La igualdad parte del principio de que todas las personas deben recibir el mismo trato, acceder a los mismos derechos y participar en idénticas condiciones, sin distinción de origen, lengua, identidad o pertenencia cultural. Su objetivo es eliminar privilegios y discriminaciones mediante reglas comunes para todos.
La equidad, en cambio, reconoce que las personas y las comunidades no parten de las mismas condiciones históricas, sociales o culturales. Por ello, propone respuestas diferenciadas que permitan compensar esas desigualdades y garantizar una participación real. La equidad no busca tratar a todos de la misma manera, sino ofrecer a cada uno lo que necesita para ejercer efectivamente sus derechos culturales.

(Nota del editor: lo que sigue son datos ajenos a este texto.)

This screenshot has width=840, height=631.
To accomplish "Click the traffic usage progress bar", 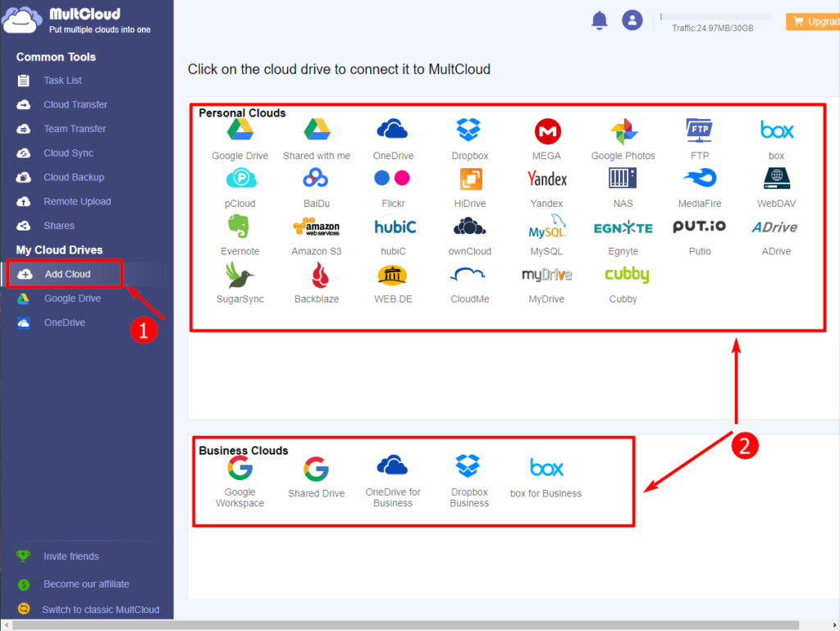I will point(715,16).
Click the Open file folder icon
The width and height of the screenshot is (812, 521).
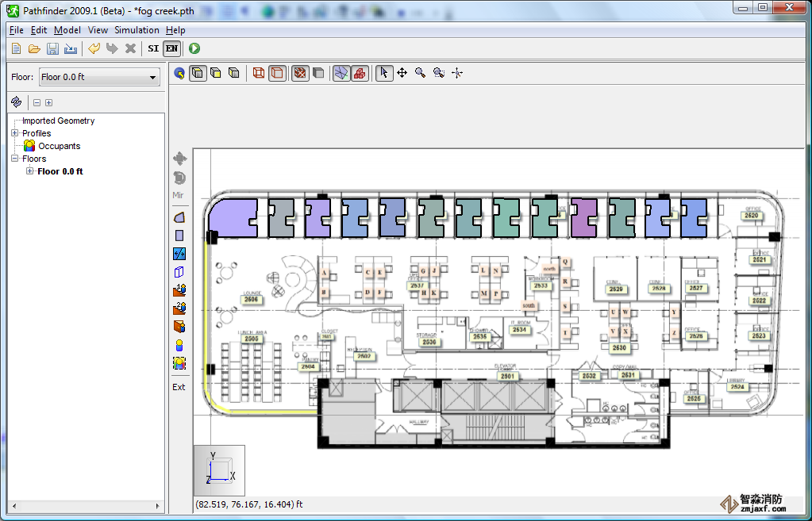34,49
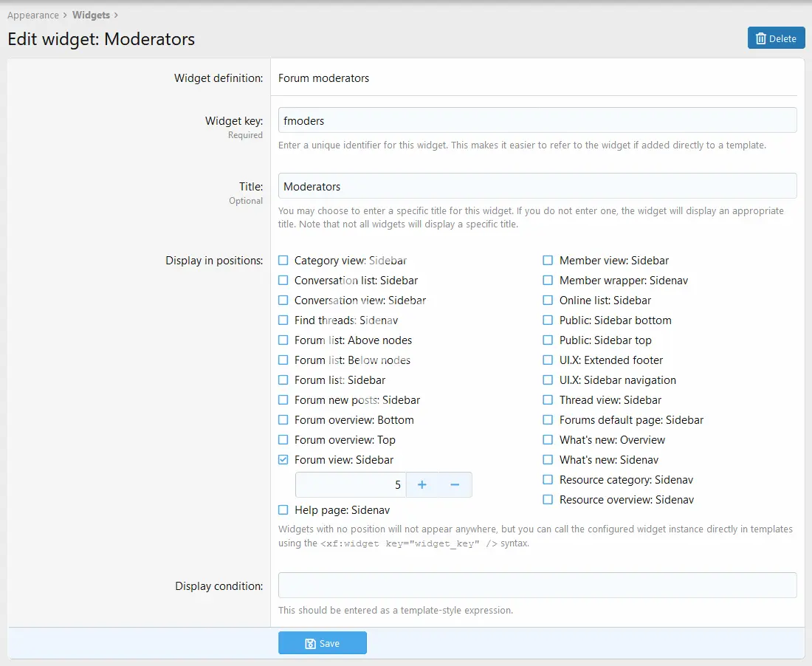Image resolution: width=812 pixels, height=666 pixels.
Task: Enable Forum list: Above nodes position
Action: 283,340
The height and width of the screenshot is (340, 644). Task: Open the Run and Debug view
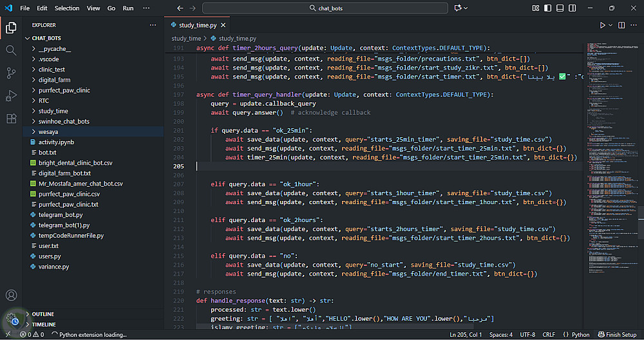pyautogui.click(x=11, y=96)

Desde una perspectiva cultural, la igualdad garantiza la universalidad de los derechos, mientras que la equidad procura que esa universalidad sea verdaderamente accesible para todos, respetando la diversidad de lenguas, tradiciones, identidades y trayectorias históricas. En consecuencia, la igualdad constituye un principio jurídico de no discriminación, mientras que la equidad representa un criterio de justicia que adapta las políticas y las acciones a la realidad de cada comunidad.